Yaşlanmanın en büyük sebepleri arasında doğurganlık hızındaki düşüş ve yaşam beklentisinin uzaması yer alıyor. TÜİK projeksiyonlarına göre yaşlı nüfus oranı 2030’da yüzde 13,5, 2040’ta yüzde 17,9 ve 2060’ta yüzde 27’ye yükselecek. Alternatif senaryolar ise bu oranın 2060’ta yüzde 28,8’e kadar çıkabileceğini öngörüyor.
Her dört yaşlıdan biri yoksulluk sınırının altında
Türkiye’de yaşlı yoksulluğu da dikkat çeken bir diğer önemli konu. 2024 itibarıyla 65 yaş ve üzeri kişilerin yoksulluk oranı yüzde 24,2 olarak ölçüldü. Bu, yaklaşık 2 milyon 123 bin yaşlının yoksulluk sınırının altında yaşadığını gösteriyor.
Son yıllarda yaşlı yoksulluğunda artış eğilimi göze çarpıyor. 2015’te yoksulluk oranı yüzde 34 olmasına rağmen bu kapsama giren kişi sayısı 1 milyon 864 bin civarındaydı. Bugün ise oran düşse de yoksul yaşlı sayısındaki artış dikkat çekiyor. TÜİK verileri, düşük gelirle çalışan bireylerin yaşlandıklarında da ekonomik sıkıntı çekmeye devam ettiğini ortaya koyuyor.
Yaşlı iş gücü artıyor, inşaat ve sanayiye yönelim dikkat çekiyor
Yaşlı nüfusun iş gücüne katılım oranı da artıyor. 2019’da yüzde 12 olan 65 yaş üstü bireylerin iş gücüne katılımı, 2024 sonunda yüzde 13 seviyesine yükseldi. Özellikle inşaat ve sanayi sektörlerinde çalışan yaşlı sayısındaki artış dikkat çekiyor.
Sektörel dağılıma bakıldığında, 2021’de yaşlıların yüzde 64,3’ü tarım sektöründe çalışırken, 2023 itibariyle bu oran yüzde 57,7’ye düştü. Buna karşılık hizmet sektöründeki yaşlı çalışan oranı yüzde 32,1’e, sanayideki oran yüzde 7,3’e, inşaat sektöründeki oran ise yüzde 2,8’e yükseldi.

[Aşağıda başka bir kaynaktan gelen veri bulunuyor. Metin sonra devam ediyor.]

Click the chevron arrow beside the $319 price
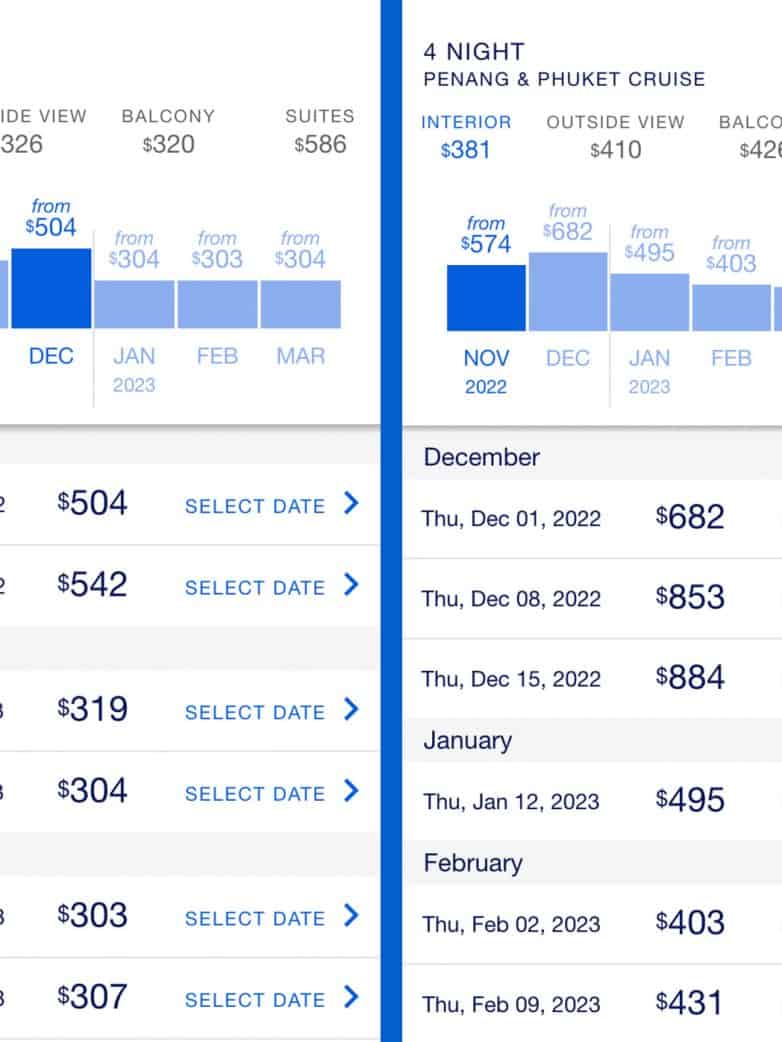Screen dimensions: 782x1042 pos(351,710)
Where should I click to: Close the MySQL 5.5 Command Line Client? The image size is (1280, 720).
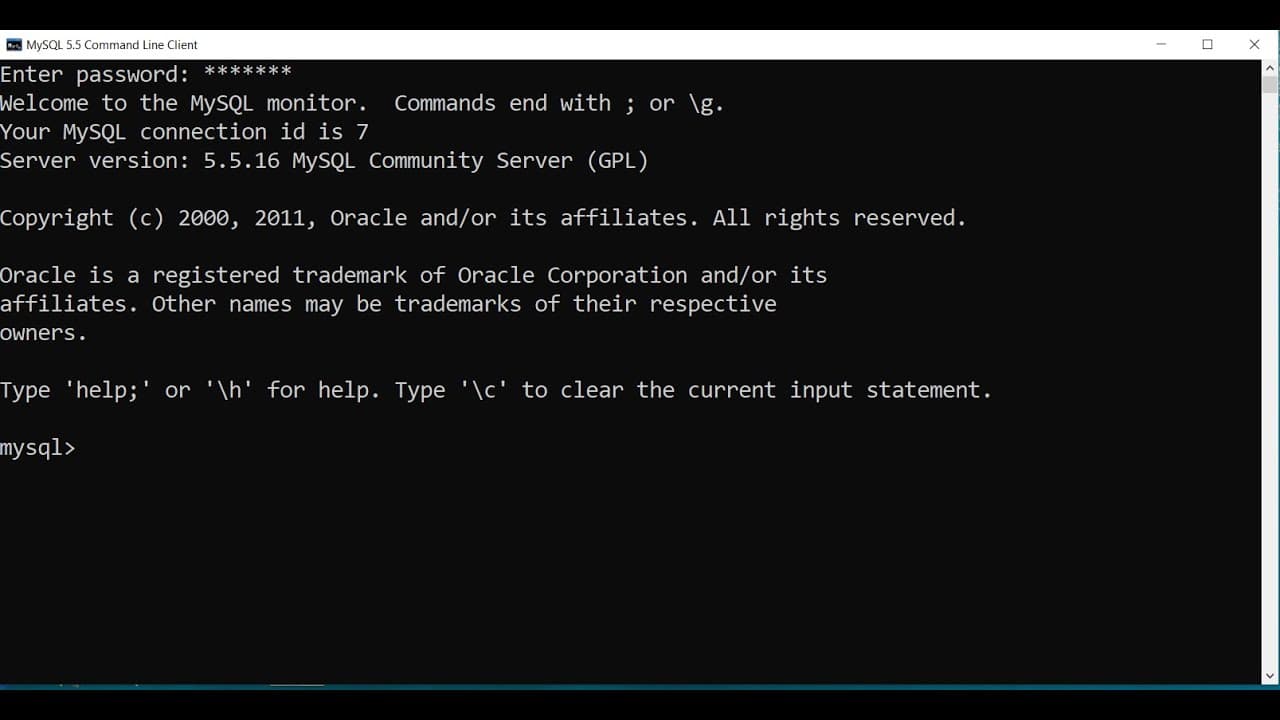point(1254,45)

Türkiye, hızla yaşlanan nüfus yapısıyla ekonomik ve sosyal politikalar açısından kritik bir döneme giriyor. Yaşlı nüfusun artışı, sosyal güvenlik sistemleri ve sağlık hizmetleri açısından önemli sonuçlar doğuracak gibi görünüyor.